DATASET RECORDS:
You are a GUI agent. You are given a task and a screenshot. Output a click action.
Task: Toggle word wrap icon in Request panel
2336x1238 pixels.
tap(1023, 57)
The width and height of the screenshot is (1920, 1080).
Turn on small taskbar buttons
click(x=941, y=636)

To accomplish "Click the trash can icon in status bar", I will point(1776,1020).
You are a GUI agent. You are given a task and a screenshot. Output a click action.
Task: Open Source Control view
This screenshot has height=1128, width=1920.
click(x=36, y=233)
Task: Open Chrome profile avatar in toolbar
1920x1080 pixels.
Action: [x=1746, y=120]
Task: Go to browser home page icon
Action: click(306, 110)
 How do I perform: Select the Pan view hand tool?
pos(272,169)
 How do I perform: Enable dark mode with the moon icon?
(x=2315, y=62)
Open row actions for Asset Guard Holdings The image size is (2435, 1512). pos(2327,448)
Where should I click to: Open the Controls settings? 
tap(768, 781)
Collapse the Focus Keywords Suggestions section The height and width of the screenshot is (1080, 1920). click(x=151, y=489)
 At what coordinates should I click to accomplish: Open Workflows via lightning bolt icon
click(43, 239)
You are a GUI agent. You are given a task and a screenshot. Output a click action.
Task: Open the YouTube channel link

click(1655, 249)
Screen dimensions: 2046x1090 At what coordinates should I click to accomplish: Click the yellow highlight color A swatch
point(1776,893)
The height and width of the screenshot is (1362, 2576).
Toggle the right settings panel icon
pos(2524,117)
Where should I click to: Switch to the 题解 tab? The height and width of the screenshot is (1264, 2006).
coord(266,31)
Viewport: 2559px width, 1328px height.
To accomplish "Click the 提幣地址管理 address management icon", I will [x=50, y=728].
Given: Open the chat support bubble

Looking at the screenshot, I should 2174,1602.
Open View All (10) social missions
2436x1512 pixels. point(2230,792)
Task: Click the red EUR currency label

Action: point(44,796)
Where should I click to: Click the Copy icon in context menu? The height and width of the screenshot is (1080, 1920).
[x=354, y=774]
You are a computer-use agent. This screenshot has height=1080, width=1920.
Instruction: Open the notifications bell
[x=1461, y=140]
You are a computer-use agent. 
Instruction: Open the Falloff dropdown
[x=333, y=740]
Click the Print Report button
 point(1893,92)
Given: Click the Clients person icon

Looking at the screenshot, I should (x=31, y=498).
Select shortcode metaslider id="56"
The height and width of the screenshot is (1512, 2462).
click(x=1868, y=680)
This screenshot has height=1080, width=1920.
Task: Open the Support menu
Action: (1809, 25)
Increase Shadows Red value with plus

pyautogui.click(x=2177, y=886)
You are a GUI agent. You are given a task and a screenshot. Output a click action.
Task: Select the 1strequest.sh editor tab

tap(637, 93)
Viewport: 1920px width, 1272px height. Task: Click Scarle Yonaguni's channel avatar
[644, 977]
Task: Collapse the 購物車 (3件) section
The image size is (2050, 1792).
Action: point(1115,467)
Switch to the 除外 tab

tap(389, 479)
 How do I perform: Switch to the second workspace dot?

ACTION ITEM: Please state how many lines in the preceding material contain the word "computer", with no other output.

SOLVED PROBLEM: 2